▸ **WORK REQUEST**
Working from the entries that follow, retype each one without any alteration.

##### DATA SHOWN #####

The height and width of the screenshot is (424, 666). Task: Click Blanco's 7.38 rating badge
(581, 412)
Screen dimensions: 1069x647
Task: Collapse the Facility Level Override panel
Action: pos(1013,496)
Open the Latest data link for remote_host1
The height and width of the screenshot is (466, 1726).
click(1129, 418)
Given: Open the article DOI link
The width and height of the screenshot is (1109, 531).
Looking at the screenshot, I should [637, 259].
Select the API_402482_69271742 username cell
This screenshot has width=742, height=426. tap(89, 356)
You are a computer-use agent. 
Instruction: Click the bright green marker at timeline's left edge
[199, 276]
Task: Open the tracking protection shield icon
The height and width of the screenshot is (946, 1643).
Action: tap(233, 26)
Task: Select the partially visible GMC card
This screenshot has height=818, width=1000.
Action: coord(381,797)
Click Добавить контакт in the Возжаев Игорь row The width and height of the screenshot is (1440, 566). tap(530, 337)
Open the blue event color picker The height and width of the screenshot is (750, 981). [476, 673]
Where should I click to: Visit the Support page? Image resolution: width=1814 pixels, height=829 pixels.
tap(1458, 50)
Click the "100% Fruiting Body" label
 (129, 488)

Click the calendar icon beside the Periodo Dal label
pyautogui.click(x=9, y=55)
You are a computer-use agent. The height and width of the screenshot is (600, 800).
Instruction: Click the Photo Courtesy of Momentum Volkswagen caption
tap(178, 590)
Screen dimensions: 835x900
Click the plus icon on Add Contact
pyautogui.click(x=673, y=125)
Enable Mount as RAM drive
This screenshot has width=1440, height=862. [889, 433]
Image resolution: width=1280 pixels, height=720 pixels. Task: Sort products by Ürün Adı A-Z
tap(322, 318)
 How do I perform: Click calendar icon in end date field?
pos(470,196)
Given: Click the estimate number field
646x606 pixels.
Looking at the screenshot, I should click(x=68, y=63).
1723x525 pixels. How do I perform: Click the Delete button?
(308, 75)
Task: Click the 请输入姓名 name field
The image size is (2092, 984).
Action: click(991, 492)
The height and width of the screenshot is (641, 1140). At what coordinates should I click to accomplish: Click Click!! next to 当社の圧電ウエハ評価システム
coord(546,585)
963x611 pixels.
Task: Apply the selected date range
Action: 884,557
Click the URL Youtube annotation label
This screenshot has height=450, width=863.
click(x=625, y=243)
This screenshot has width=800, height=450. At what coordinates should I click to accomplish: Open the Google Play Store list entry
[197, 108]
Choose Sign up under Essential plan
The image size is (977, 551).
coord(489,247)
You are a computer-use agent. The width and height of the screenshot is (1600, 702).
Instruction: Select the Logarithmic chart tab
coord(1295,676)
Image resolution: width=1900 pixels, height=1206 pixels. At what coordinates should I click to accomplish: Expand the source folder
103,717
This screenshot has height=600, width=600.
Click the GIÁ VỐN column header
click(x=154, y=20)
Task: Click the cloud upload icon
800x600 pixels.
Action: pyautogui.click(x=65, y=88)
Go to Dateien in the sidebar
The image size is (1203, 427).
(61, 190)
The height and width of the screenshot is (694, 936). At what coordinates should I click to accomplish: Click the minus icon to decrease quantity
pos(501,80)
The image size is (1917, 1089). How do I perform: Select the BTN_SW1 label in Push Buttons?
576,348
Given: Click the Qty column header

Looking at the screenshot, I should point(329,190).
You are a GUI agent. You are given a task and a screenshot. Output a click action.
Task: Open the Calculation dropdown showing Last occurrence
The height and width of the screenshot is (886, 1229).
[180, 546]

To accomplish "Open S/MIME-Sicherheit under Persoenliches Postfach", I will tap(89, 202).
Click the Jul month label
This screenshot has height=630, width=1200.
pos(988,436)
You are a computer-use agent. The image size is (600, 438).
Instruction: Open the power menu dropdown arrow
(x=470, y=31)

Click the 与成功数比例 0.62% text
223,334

#####

▸ **FINAL ANSWER**
The height and width of the screenshot is (424, 666). Task: Click Blanco's 7.38 rating badge
(581, 412)
Screen dimensions: 1069x647
Task: Collapse the Facility Level Override panel
Action: pos(1013,496)
Open the Latest data link for remote_host1
The height and width of the screenshot is (466, 1726).
click(1129, 418)
Given: Open the article DOI link
The width and height of the screenshot is (1109, 531).
Looking at the screenshot, I should [637, 259].
Select the API_402482_69271742 username cell
This screenshot has width=742, height=426. tap(89, 356)
You are a computer-use agent. 
Instruction: Click the bright green marker at timeline's left edge
[199, 276]
Task: Open the tracking protection shield icon
The height and width of the screenshot is (946, 1643).
Action: tap(233, 26)
Task: Select the partially visible GMC card
This screenshot has height=818, width=1000.
Action: coord(381,797)
Click Добавить контакт in the Возжаев Игорь row The width and height of the screenshot is (1440, 566). tap(530, 337)
Open the blue event color picker The height and width of the screenshot is (750, 981). [476, 673]
Where should I click to: Visit the Support page? Image resolution: width=1814 pixels, height=829 pixels.
tap(1458, 50)
Click the "100% Fruiting Body" label
 (129, 488)

Click the calendar icon beside the Periodo Dal label
pyautogui.click(x=9, y=55)
You are a computer-use agent. The height and width of the screenshot is (600, 800).
Instruction: Click the Photo Courtesy of Momentum Volkswagen caption
tap(178, 590)
Screen dimensions: 835x900
Click the plus icon on Add Contact
pyautogui.click(x=673, y=125)
Enable Mount as RAM drive
This screenshot has width=1440, height=862. [889, 433]
Image resolution: width=1280 pixels, height=720 pixels. Task: Sort products by Ürün Adı A-Z
tap(322, 318)
 How do I perform: Click calendar icon in end date field?
pos(470,196)
Given: Click the estimate number field
646x606 pixels.
Looking at the screenshot, I should click(x=68, y=63).
1723x525 pixels. How do I perform: Click the Delete button?
(308, 75)
Task: Click the 请输入姓名 name field
The image size is (2092, 984).
Action: click(991, 492)
The height and width of the screenshot is (641, 1140). At what coordinates should I click to accomplish: Click Click!! next to 当社の圧電ウエハ評価システム
coord(546,585)
963x611 pixels.
Task: Apply the selected date range
Action: 884,557
Click the URL Youtube annotation label
This screenshot has height=450, width=863.
click(x=625, y=243)
This screenshot has width=800, height=450. At what coordinates should I click to accomplish: Open the Google Play Store list entry
[197, 108]
Choose Sign up under Essential plan
The image size is (977, 551).
coord(489,247)
You are a computer-use agent. The width and height of the screenshot is (1600, 702).
Instruction: Select the Logarithmic chart tab
coord(1295,676)
Image resolution: width=1900 pixels, height=1206 pixels. At what coordinates should I click to accomplish: Expand the source folder
103,717
This screenshot has height=600, width=600.
Click the GIÁ VỐN column header
click(x=154, y=20)
Task: Click the cloud upload icon
800x600 pixels.
Action: pyautogui.click(x=65, y=88)
Go to Dateien in the sidebar
The image size is (1203, 427).
(61, 190)
The height and width of the screenshot is (694, 936). At what coordinates should I click to accomplish: Click the minus icon to decrease quantity
pos(501,80)
The image size is (1917, 1089). How do I perform: Select the BTN_SW1 label in Push Buttons?
576,348
Given: Click the Qty column header

Looking at the screenshot, I should point(329,190).
You are a GUI agent. You are given a task and a screenshot. Output a click action.
Task: Open the Calculation dropdown showing Last occurrence
The height and width of the screenshot is (886, 1229).
[180, 546]

To accomplish "Open S/MIME-Sicherheit under Persoenliches Postfach", I will tap(89, 202).
Click the Jul month label
This screenshot has height=630, width=1200.
pos(988,436)
You are a computer-use agent. The image size is (600, 438).
Instruction: Open the power menu dropdown arrow
(x=470, y=31)

Click the 与成功数比例 0.62% text
223,334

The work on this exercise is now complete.